> [PROBLEM DETAILS]:
Transcribe the records below word for word, leaving every picture out.

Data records

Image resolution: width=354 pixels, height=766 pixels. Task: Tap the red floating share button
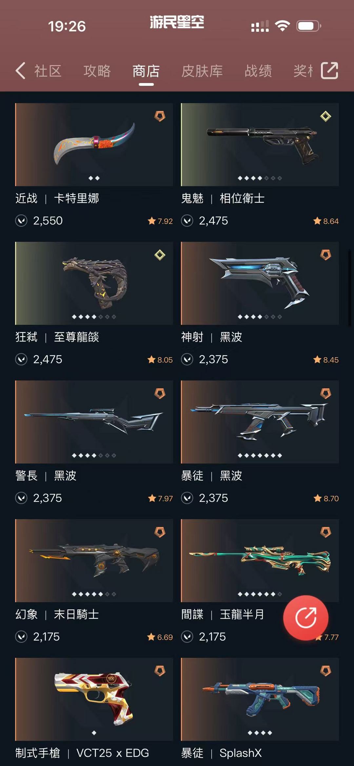[x=306, y=618]
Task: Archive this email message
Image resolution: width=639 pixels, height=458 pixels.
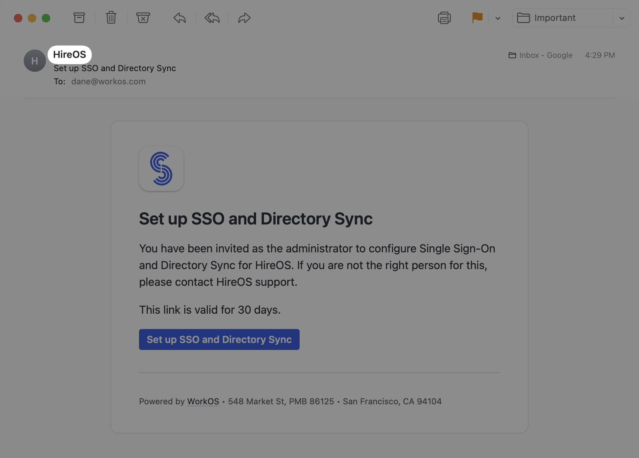Action: click(x=79, y=18)
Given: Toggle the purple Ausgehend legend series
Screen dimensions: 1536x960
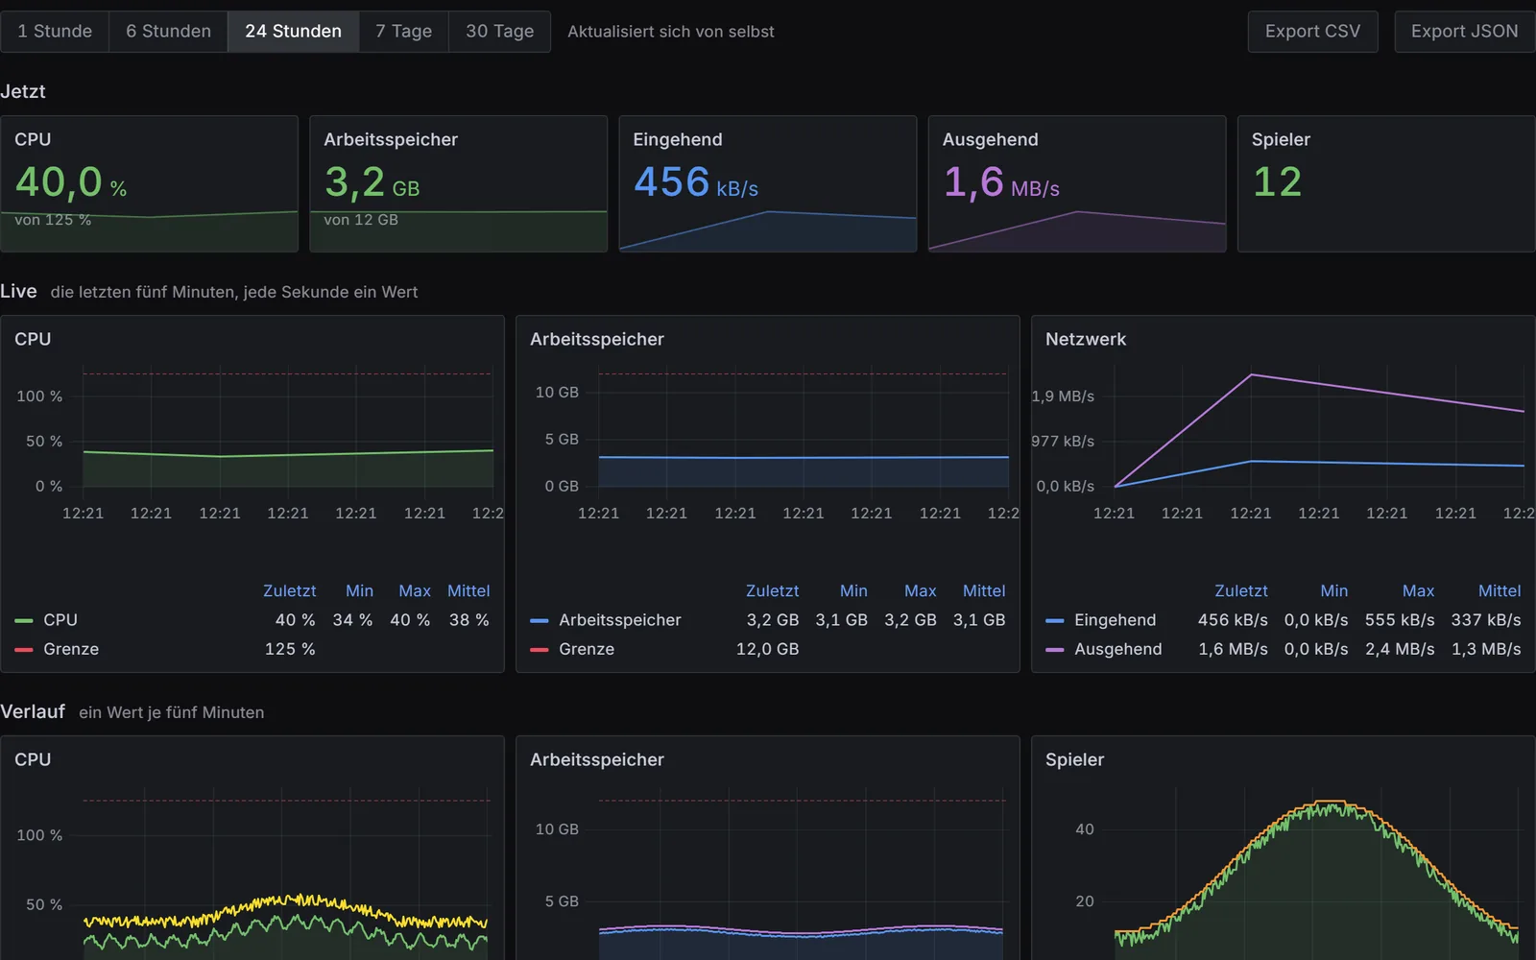Looking at the screenshot, I should click(x=1104, y=649).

> [ANSWER SECTION]:
Image resolution: width=354 pixels, height=766 pixels. Task: Tap the red floating share button
[x=306, y=618]
Task: Archive this email message
Image resolution: width=639 pixels, height=458 pixels.
Action: click(x=79, y=18)
Given: Toggle the purple Ausgehend legend series
Screen dimensions: 1536x960
Looking at the screenshot, I should click(x=1104, y=649).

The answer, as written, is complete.